[Extracted information start]

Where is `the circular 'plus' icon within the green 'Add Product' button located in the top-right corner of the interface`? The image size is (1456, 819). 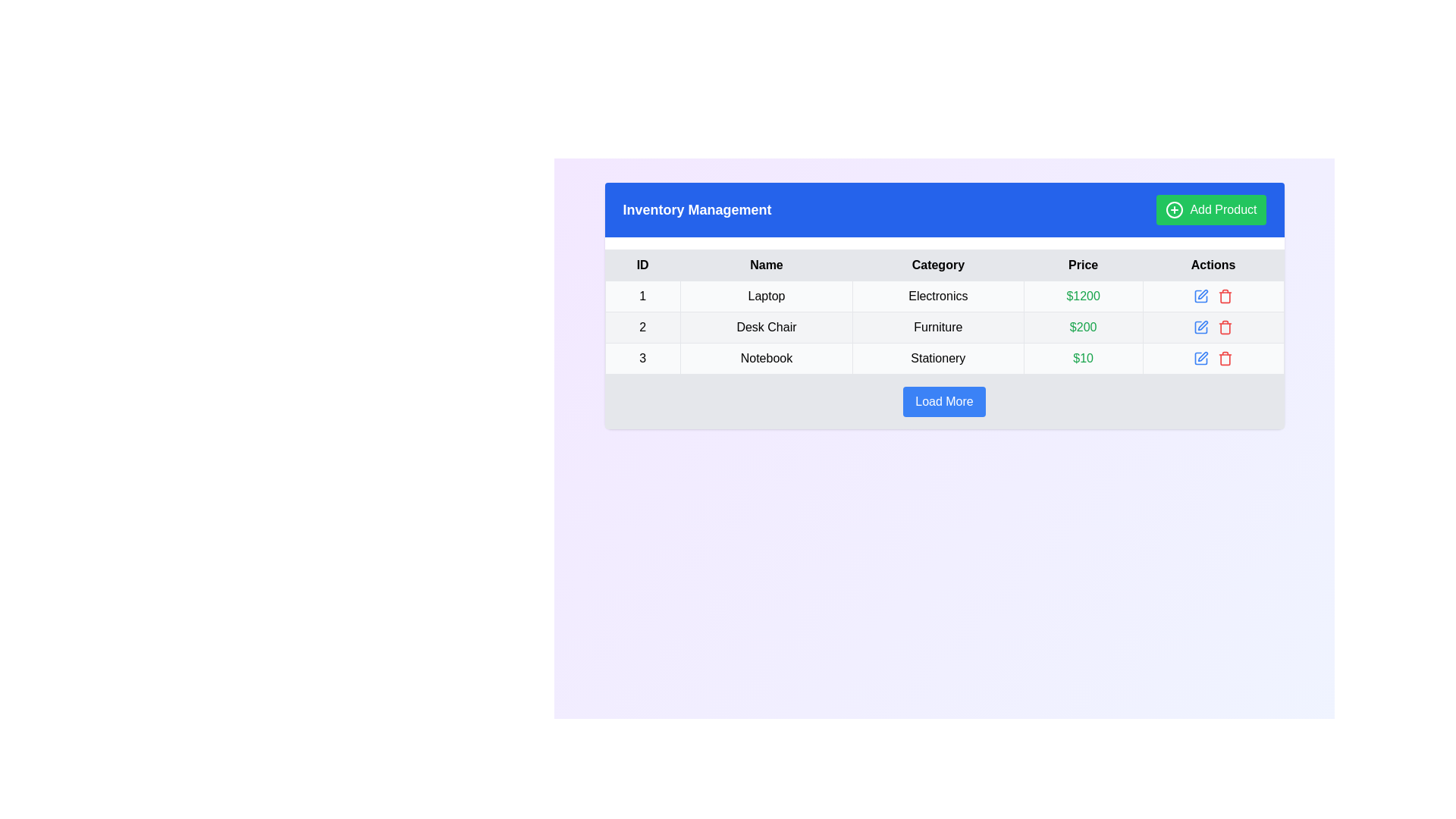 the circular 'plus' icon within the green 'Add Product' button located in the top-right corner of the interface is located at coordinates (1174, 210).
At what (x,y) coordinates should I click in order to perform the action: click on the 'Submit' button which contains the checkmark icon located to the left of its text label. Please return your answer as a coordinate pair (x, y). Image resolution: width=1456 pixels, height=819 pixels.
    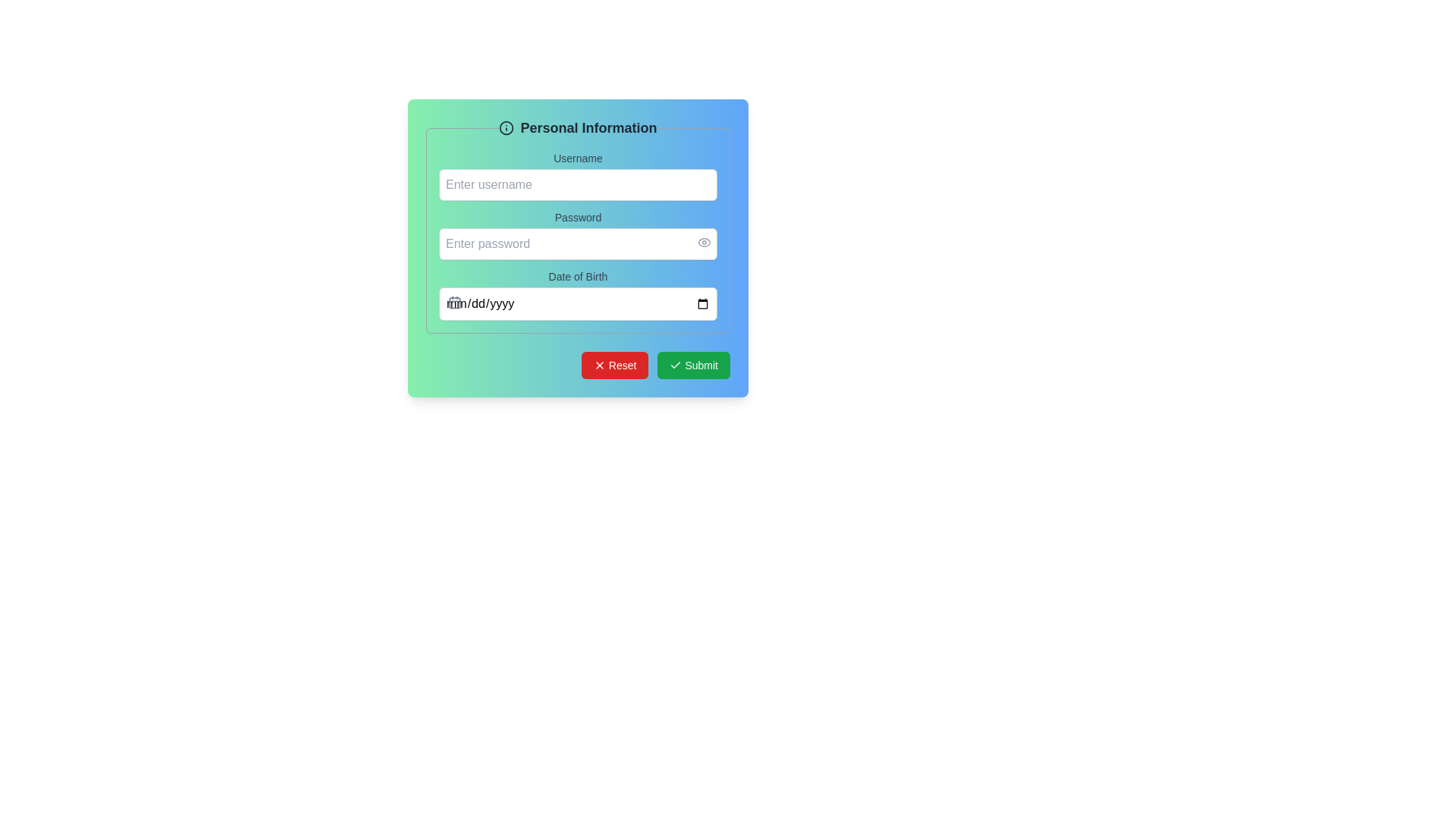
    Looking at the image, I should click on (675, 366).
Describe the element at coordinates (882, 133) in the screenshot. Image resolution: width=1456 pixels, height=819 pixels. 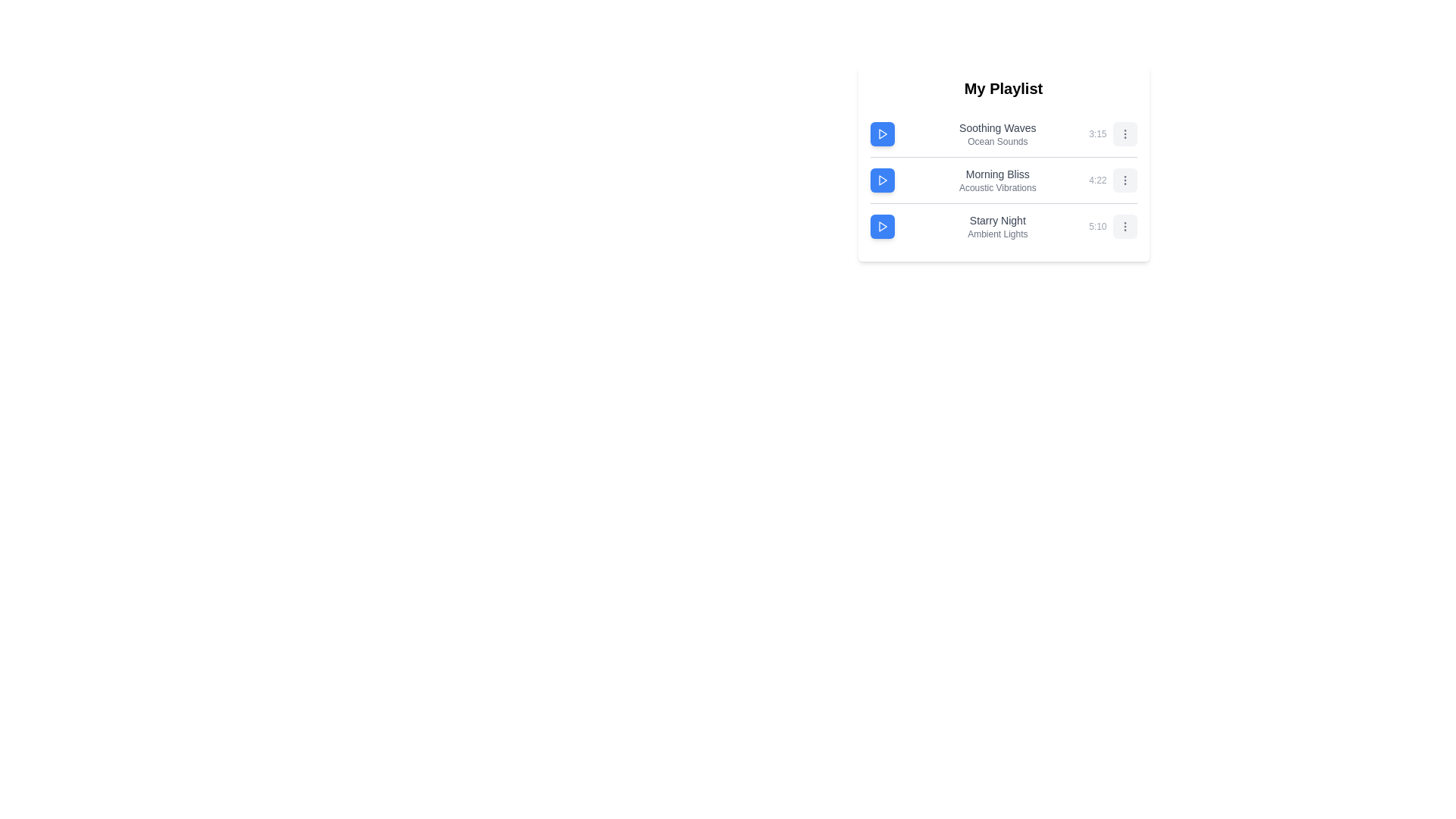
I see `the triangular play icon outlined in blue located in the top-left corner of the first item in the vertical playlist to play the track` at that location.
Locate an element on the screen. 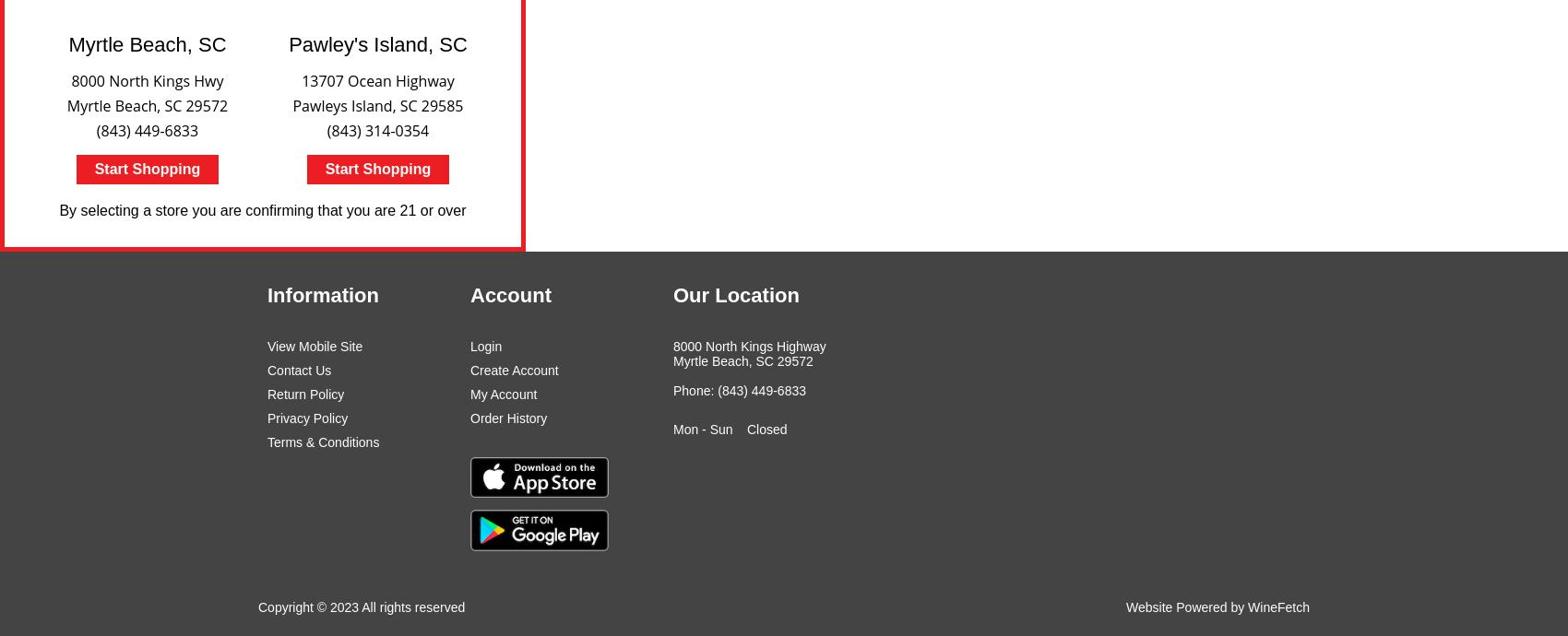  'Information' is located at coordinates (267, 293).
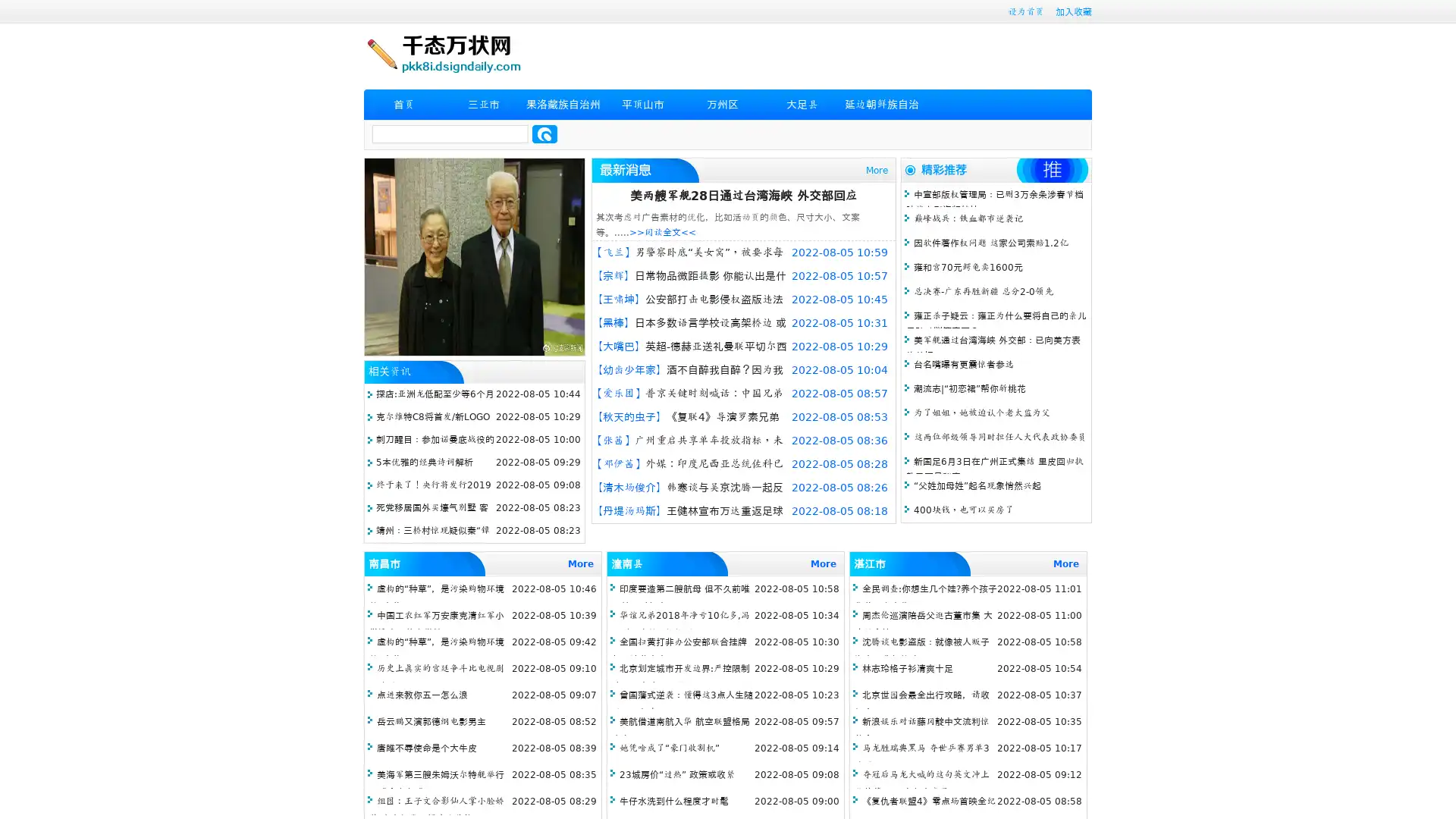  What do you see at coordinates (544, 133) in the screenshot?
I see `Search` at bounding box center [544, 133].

[Extracted information end]

# Exercise task
Convert the lines of the listing between the line containing "At what (x,y)" and the line containing "Looking at the", inclusive, into a numbered list, omitting blank lines and leaving out the pictures.

# Written reply
1. At what (x,y) coordinates should I click in order to perform the action: click on the 'Submit' button which contains the checkmark icon located to the left of its text label. Please return your answer as a coordinate pair (x, y). Image resolution: width=1456 pixels, height=819 pixels.
2.     Looking at the image, I should click on (675, 366).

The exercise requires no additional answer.